§ Source passage
--------------------

I tend to do most of my link building for ecom sites and it's usually a lot easier to rank products than it is categories, plus if ppl are searching for specific products, then it usually means they are at the buying stage
Yes, deep linking is smart. It really doesn't matter if it's ecommerce or not. It's more work, but what else do have to do that's more important than making money?
@ron do u deeplink your sites ? When u drip feed with ser how many links u put in ur article? Do u also link to the inner page aswell or only the main domain...
@Ron - Would you set up projects for 50+ inner pages on a site that's about 5 months old? Most of my pages are pre-sells targeting long tails that cumulatively would mean a lot of traffic if they were all ranking. I'm running projects on 10 pages now and seeing positive movement in my serps across the board. It would be awesome to have all or most of these pages ranking. Do you have any suggestions on how you would schedule projects and the link velocity for a site that is targeting a lot of long tails?
If everything is very related I would probably take shortcuts so I wouldn't put a gun to my head.
Assuming everything is pretty related: I would try to do it in one project with multiple urls specified in the url box - each with their own specific set of anchors in that same box.

--------------------

Records locating words and elements:
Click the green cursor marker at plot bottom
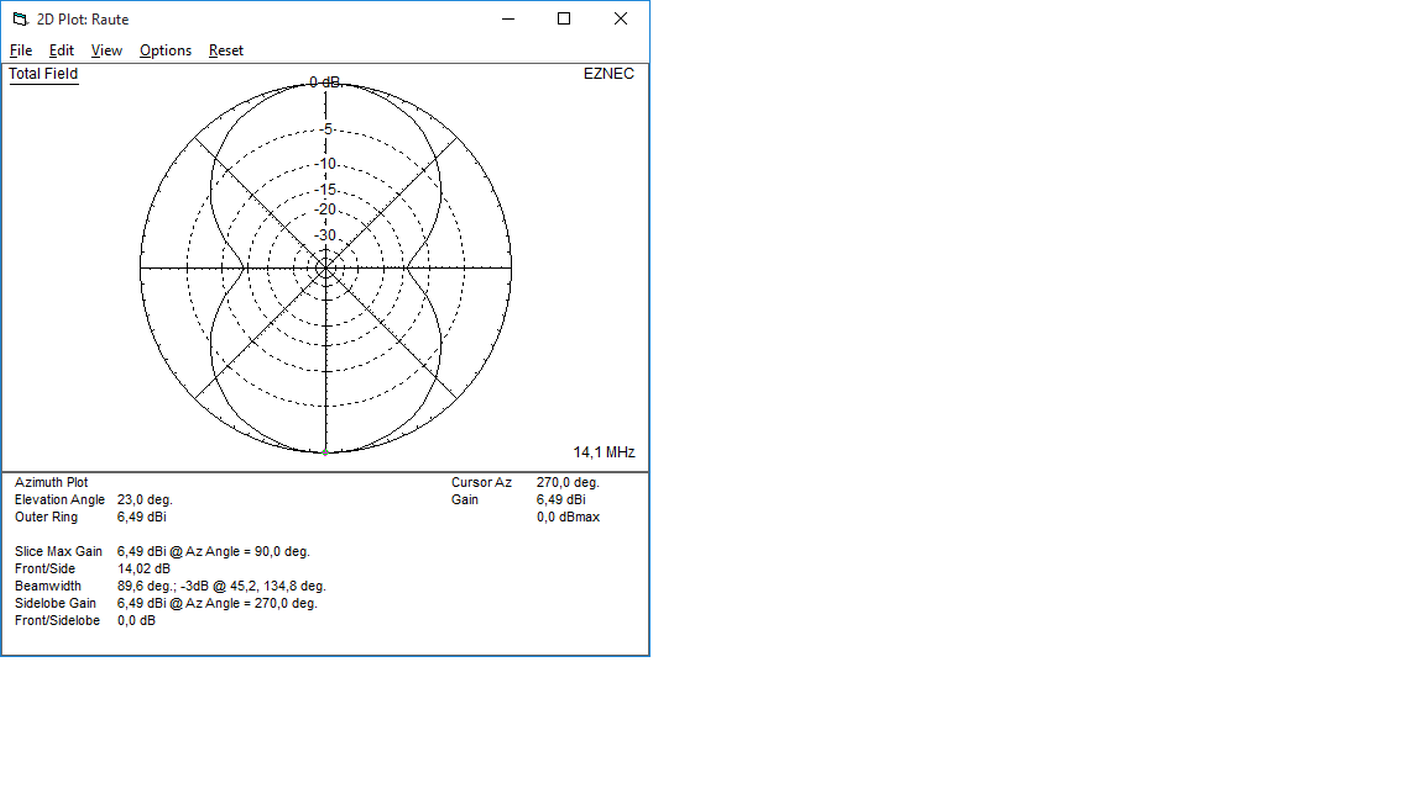 pyautogui.click(x=325, y=453)
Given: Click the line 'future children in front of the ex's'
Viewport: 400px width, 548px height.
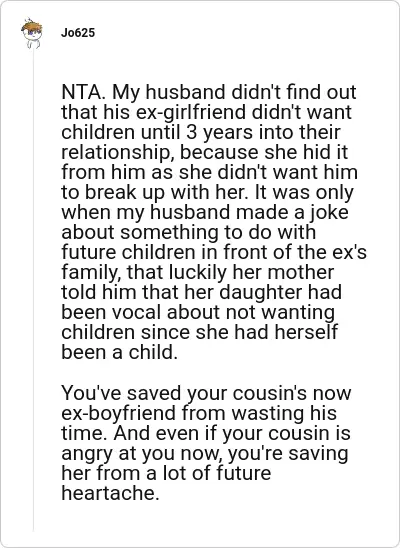Looking at the screenshot, I should pos(214,253).
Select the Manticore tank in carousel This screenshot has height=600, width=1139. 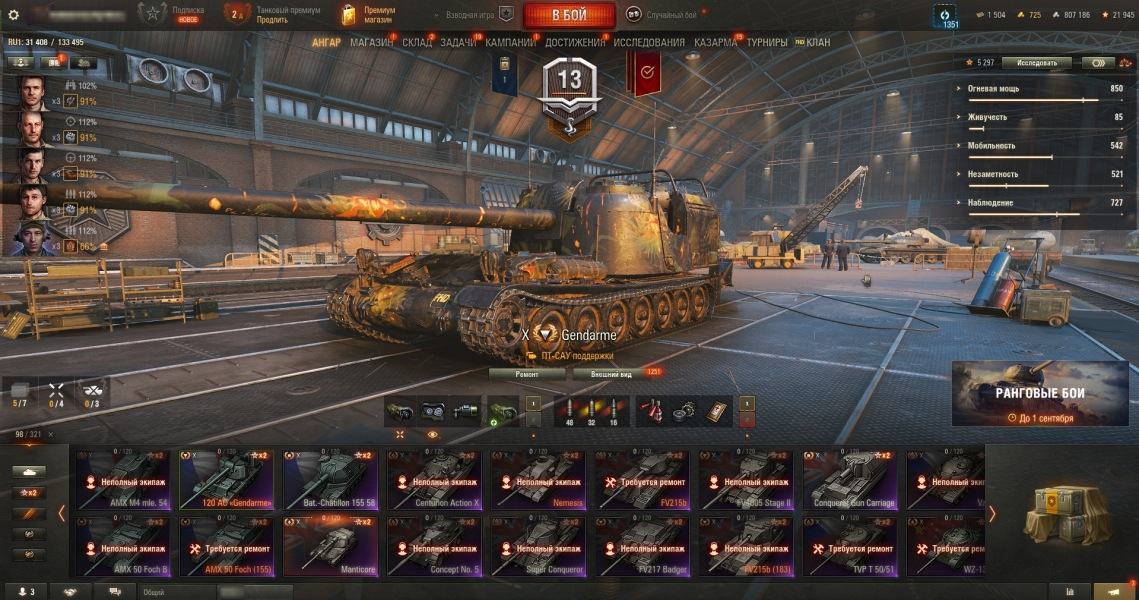[x=331, y=546]
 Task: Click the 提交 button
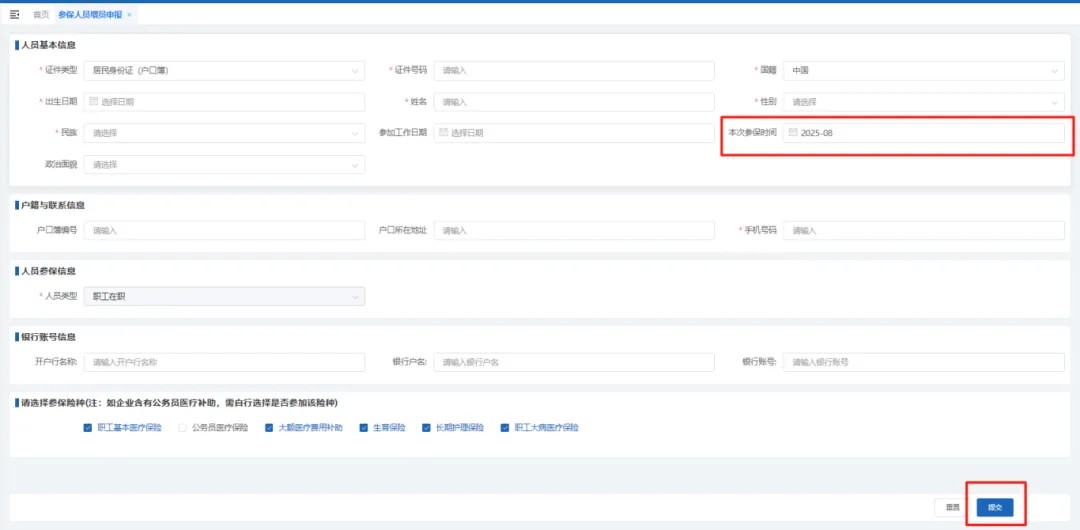(994, 508)
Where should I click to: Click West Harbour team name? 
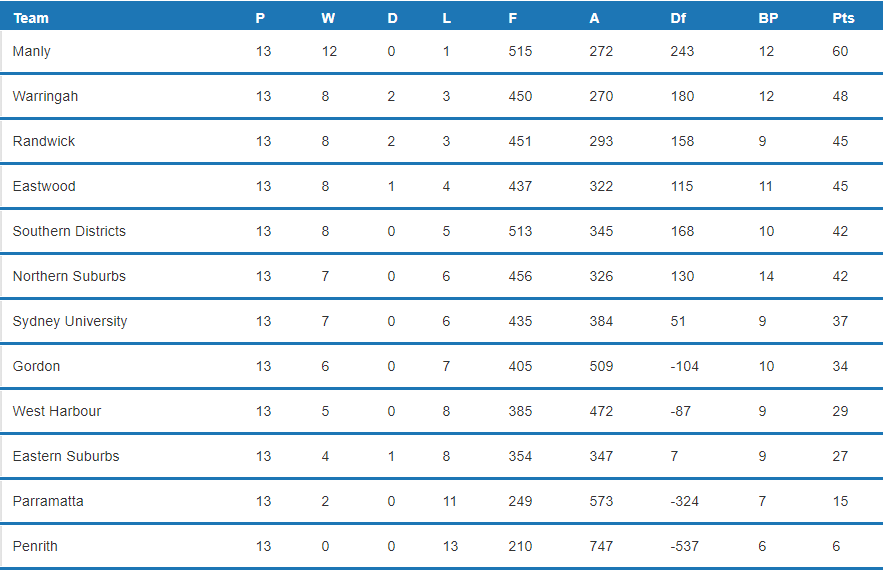(57, 411)
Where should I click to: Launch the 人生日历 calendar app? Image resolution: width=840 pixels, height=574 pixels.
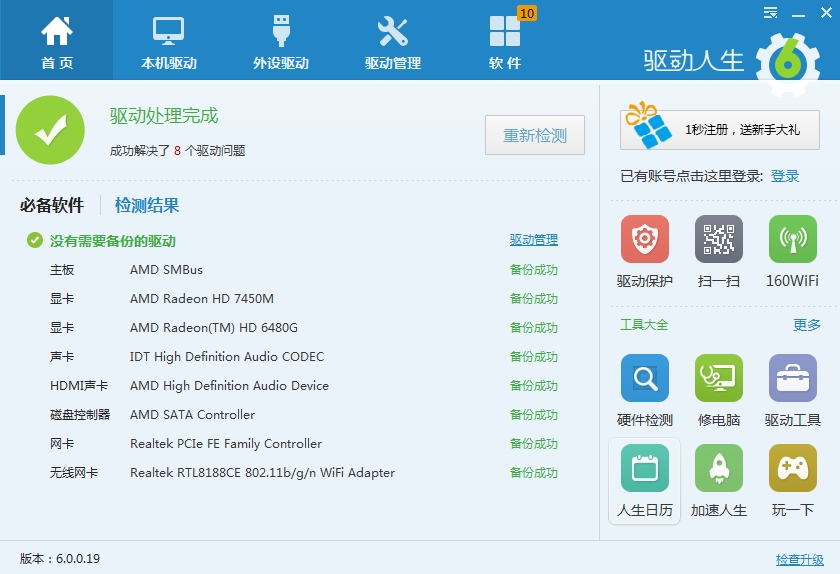tap(645, 469)
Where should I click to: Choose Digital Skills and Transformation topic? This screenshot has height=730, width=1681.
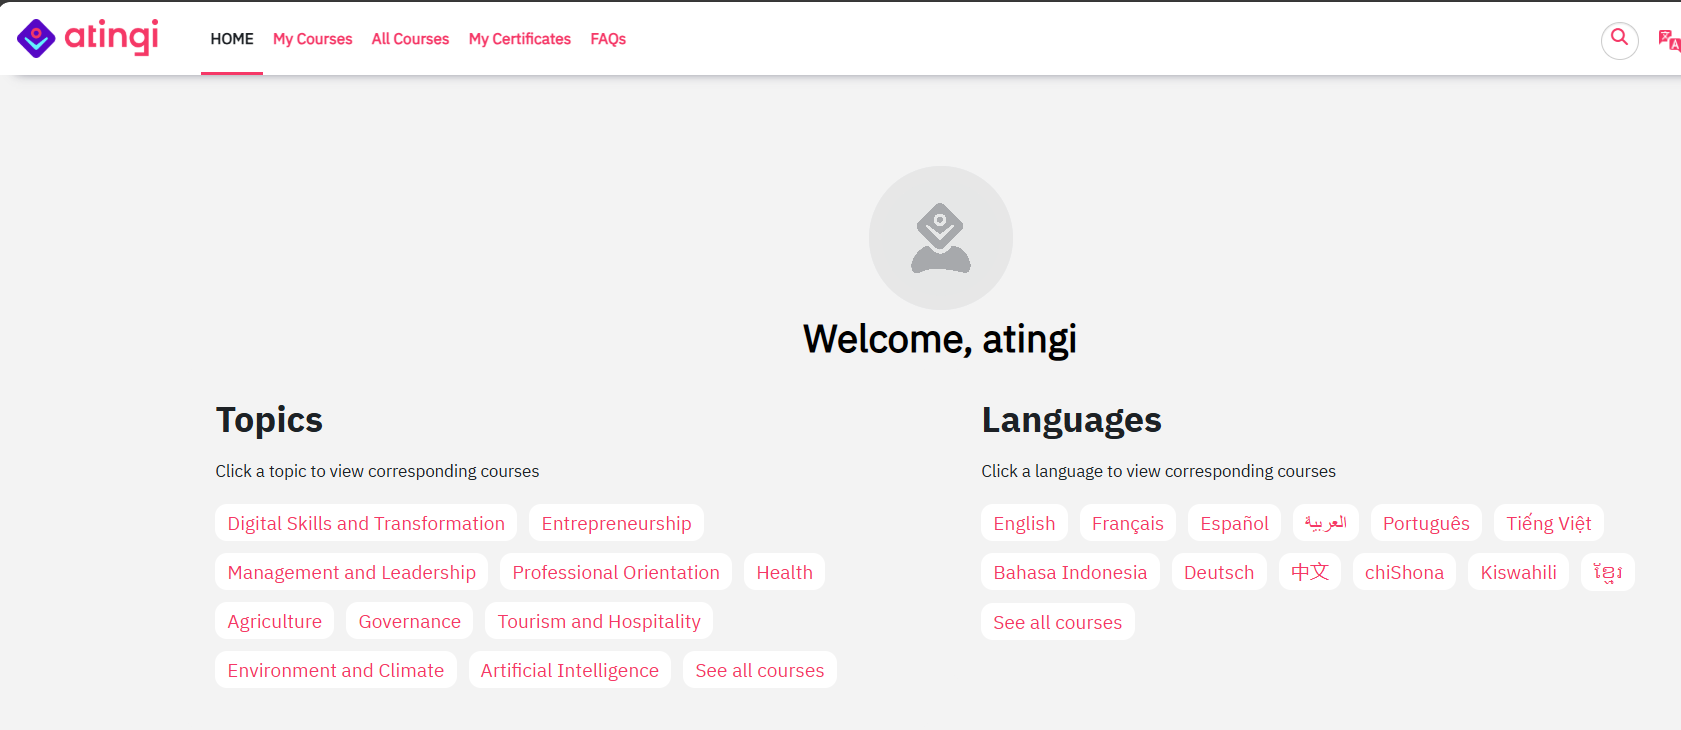point(366,523)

--------------------

§ Given instruction 1
Check each statement against the deep linking discussion that comes before the listing, and answer yes or no, quoting the words that decide it. (a) One poster finds ranking products usually easier than ranking categories. (b) One poster says deep linking is worthwhile only for ecommerce sites. (c) The poster asking about scheduling is currently running projects on 50 pages.
§ Given instruction 2
Resume the deep linking discussion after its final post and write the next part.

§ Final answer 1
(a) Yes: "it's usually a lot easier to rank products than it is categories"
(b) No: "It really doesn't matter if it's ecommerce or not."
(c) No: "I'm running projects on 10 pages now"

§ Final answer 2
I would use the same generic niche article spin obviously with the standard anchor token. I would try to make sure the title of the articles was also more generic for the niche, meaning don't have blue widget in the title if you are also hawking green and purple widgets - just have 'widgets' - keep it more general.
I would probably do 3 a day for each url, so if it's 40 inner pages, then a submission limit of 120 per day.
After a couple of weeks I would lay down a Tier 2 mimicking everything in that Tier - just copy the project and make any necessary adjustments. And take it from there. Gradual escalation over the next weeks and months. You don't want to dwarf the importance of the main homepage so escalate as appropriate with that one.
@Ron - That helps a lot... Thanks for your thought out response.
I have a tiered structure to the website with categories being my second tier and articles within each category set up as a third tier. So... I could save a ton of time by setting up projects for each category and rotating those urls within that project. Great suggestion Ron - Thanks again!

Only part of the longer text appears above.